El desarrollo del movimiento que se ha formado alrededor de la candidatura de Capriles guarda relación estrecha con esos capítulos del pasado que no han encontrado establecimiento sino de manera fugaz, pero de cuya consolidación puede depender la culminación de un anhelo de republicanismo que apenas se ha desarrollado a medias debido a la presión de factores como el personalismo y el militarismo. En la última década, o tal vez un poco antes, el republicanismo ha cobrado un auge que se manifiesta en una mayor presencia de los individuos convertidos en ciudadanos, alejados ahora de la indiferencia de otras épocas frente al bien común. La persistencia de un personalismo anacrónico, pero también el tamaño de los disparates que ha promovido, capaces de cambiar el destino de cada quien si no se le pone freno, han servido de alimento a un interés por los asuntos públicos que parecía paralizado o que apenas a veces se asomaba con reticencias, han puesto en marcha un motor que tenía tiempo sin encenderse pero que ahora parece dispuesto a carreras de largo aliento. Son los animadores de ese motor, gente sencilla de todos los ámbitos que ocupan el centro de la escena tras el propósito de introducir reformas sustanciales en las maneras de entender la vida en general y las formas de administrarla, quienes ocupan el rol de protagonistas de una historia tan histórica como la sucedida antes, en los llamados tiempos heroicos, pero sin necesidad de proclamar la guerra ni de desenvainar la espada como los chafarotes de antes amenazando a quienes se oponen a que la vida marche según las necesidades de los tiempos. 
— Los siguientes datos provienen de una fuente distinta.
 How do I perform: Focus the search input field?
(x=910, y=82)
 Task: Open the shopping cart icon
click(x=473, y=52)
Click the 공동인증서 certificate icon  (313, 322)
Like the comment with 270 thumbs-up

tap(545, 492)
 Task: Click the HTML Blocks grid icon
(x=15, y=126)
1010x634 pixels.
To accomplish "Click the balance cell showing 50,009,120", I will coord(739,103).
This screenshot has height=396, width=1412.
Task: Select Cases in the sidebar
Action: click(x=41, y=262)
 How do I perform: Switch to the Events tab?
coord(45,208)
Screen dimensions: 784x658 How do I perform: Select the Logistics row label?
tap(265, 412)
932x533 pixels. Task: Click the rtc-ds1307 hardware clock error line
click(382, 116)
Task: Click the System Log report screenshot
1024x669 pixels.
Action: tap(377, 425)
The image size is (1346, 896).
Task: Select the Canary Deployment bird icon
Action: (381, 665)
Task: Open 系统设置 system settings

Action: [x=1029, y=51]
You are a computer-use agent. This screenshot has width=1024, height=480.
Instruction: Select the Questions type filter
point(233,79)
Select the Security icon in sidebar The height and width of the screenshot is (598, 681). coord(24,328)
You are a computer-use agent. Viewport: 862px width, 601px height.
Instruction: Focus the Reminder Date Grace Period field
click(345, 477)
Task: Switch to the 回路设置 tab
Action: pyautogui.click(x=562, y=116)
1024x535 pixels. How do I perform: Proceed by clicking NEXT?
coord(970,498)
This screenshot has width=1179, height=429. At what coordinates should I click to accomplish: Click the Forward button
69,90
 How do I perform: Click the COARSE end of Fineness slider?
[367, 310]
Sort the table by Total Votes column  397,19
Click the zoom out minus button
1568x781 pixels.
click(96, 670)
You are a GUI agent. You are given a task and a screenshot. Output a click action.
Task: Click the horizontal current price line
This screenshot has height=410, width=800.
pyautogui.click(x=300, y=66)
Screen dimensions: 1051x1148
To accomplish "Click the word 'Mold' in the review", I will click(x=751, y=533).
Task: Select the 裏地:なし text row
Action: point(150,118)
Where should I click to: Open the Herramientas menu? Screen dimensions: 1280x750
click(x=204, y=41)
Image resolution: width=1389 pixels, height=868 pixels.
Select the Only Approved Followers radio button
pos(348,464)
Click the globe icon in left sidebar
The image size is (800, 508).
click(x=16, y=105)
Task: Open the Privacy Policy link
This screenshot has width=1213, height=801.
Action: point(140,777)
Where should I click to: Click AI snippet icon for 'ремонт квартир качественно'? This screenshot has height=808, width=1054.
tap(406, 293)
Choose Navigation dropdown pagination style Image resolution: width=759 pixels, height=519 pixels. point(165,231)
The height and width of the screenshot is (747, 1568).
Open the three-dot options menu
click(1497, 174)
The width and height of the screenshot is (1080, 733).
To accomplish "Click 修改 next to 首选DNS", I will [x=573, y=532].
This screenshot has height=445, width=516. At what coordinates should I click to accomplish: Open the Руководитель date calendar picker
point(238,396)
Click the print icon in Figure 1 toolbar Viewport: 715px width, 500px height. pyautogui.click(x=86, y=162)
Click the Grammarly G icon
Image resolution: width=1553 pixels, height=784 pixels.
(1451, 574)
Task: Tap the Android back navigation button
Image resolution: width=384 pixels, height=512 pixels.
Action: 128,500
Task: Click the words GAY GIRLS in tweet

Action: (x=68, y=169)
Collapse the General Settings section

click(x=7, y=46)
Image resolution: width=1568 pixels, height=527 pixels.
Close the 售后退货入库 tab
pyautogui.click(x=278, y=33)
Sin mesnadas de lanceros, se está fraguando un nuevo proceso histórico contra las reliquias de un pasado nefasto, contra los restos de una colectividad pasiva y parasitaria que puede tener las horas contadas. De allí la aparición de un candidato distinto a los que han desfilado ante el electorado desde la segunda mitad del siglo pasado, de un hombre de las nuevas generaciones que representa la negación de las maneras de cautivar al pueblo y de hacer ofertas para el futuro, del portavoz de una noción de república que nos remonta a los orígenes de una búsqueda de civilización como la que se abocetó en 1810 y cobró vida en 1830, períodos en los cuales se resume lo más preciado de la corrección de nuestros hombres públicos y la prueba palmaria de cómo puede un país salir del agujero para anhelar metas promisorias. De allí el surgimiento de un masivo movimiento heterogéneo que sólo a medias se preocupa por el magnetismo de un líder, o por lo que pueda hacer él desde las alturas, porque quienes lo integran están hartos del papel de borregos que no pocas veces hicieron los antepasados y porque están dispuestos a participar en un renacimiento que no puede ser obra de un solo individuo sino de todos en general. En eso consiste la historia, desde el nexo con lo que se ha hecho o se ha dejado de hacer hasta ahora, pero también desde la imperiosa necesidad de cambiarla antes de que la permanencia del personalismo la paralice o la estorbe todavía más.